O movimento dá continuidade à estratégia de fortalecer o balanço e simplificar o portfólio: a dívida bruta encerrou em R$ 502,8 milhões, o caixa (incluindo aplicações e recebíveis) em R$ 230,9 milhões e a dívida líquida em R$ 271,9 milhões, resultando em alavancagem de 3,06x dívida líquida/EBITDA ajustado UDM. No plano societário, a redução de capital de R$ 330 milhões, com restituição de R$ 2,16 por ação paga em 30/09/2025, reforça a disciplina de alocação e o retorno ao acionista; e, no plano de portfólio, a venda da participação no Shopping D (sujeita a condições precedentes) mantém a diretriz de rotação de ativos maduros. Diferentemente do 3T24, quando a pressão financeira limitava margens, o 3T25 combina avanço de NOI e eficiência financeira, sustentando margens de EBITDA ajustado mais robustas (elevadas ao excluir Park Place).

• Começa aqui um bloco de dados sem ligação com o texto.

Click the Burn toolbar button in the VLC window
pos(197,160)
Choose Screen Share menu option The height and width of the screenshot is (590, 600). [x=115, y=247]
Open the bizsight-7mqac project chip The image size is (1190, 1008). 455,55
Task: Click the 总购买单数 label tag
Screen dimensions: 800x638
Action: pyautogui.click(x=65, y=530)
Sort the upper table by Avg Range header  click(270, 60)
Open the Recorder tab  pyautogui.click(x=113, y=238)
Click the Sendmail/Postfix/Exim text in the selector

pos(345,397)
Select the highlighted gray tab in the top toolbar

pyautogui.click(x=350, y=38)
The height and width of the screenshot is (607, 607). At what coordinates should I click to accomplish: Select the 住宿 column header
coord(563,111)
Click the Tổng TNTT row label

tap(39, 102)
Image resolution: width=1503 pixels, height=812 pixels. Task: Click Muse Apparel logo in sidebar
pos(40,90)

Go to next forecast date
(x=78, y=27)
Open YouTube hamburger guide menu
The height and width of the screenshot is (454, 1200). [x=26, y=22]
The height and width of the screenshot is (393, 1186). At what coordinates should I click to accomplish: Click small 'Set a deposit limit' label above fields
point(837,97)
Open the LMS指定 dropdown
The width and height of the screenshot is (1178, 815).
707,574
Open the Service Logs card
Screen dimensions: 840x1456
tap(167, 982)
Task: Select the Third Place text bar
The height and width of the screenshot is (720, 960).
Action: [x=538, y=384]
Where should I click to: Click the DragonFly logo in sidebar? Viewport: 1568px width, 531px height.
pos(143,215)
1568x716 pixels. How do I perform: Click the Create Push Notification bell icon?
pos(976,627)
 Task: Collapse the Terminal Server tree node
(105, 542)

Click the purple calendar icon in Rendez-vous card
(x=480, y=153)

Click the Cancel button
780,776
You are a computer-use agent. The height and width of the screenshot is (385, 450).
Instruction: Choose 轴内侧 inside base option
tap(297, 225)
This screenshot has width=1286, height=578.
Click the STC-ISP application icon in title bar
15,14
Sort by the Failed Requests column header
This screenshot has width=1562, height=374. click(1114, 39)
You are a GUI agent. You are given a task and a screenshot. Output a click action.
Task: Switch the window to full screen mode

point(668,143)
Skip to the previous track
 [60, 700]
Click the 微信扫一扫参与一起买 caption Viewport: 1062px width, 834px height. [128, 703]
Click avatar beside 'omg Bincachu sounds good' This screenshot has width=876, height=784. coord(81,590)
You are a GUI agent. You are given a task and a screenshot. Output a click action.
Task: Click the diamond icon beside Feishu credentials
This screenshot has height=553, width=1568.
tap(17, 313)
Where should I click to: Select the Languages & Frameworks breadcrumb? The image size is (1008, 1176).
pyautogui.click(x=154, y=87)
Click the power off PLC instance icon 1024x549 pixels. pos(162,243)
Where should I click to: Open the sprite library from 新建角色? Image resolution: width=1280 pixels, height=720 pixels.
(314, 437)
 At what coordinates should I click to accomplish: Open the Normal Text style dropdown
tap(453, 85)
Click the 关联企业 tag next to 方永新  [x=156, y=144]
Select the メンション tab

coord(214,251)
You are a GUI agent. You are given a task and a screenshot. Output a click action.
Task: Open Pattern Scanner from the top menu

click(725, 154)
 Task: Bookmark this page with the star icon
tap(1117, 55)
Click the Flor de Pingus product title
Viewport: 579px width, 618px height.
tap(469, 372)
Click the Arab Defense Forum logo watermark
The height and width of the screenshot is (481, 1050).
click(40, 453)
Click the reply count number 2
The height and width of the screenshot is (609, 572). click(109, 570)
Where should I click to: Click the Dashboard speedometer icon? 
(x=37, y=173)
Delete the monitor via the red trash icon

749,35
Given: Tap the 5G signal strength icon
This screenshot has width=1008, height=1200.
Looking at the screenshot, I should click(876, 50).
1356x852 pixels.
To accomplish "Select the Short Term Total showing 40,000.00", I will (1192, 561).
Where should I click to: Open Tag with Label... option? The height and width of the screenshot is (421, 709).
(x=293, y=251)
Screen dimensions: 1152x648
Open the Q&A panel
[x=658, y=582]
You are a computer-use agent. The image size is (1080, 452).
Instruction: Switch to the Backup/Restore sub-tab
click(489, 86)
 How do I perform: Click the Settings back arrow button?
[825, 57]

Para o próximo capítulo, o foco recai na conclusão da última tranche do Brasílio Machado em novembro e no cumprimento das condições para a venda do Shopping D, eventos que podem melhorar a alavancagem e sustentar o FFO no 4T25. A teleconferência de 14/11/2025 deve detalhar a dinâmica de ocupação em escritórios (91,6% física e 91,0% financeira), a estratégia de passivos diante do cenário de juros e o pipeline de reciclagem, elementos centrais para a continuidade da recuperação operacional observada em 2025.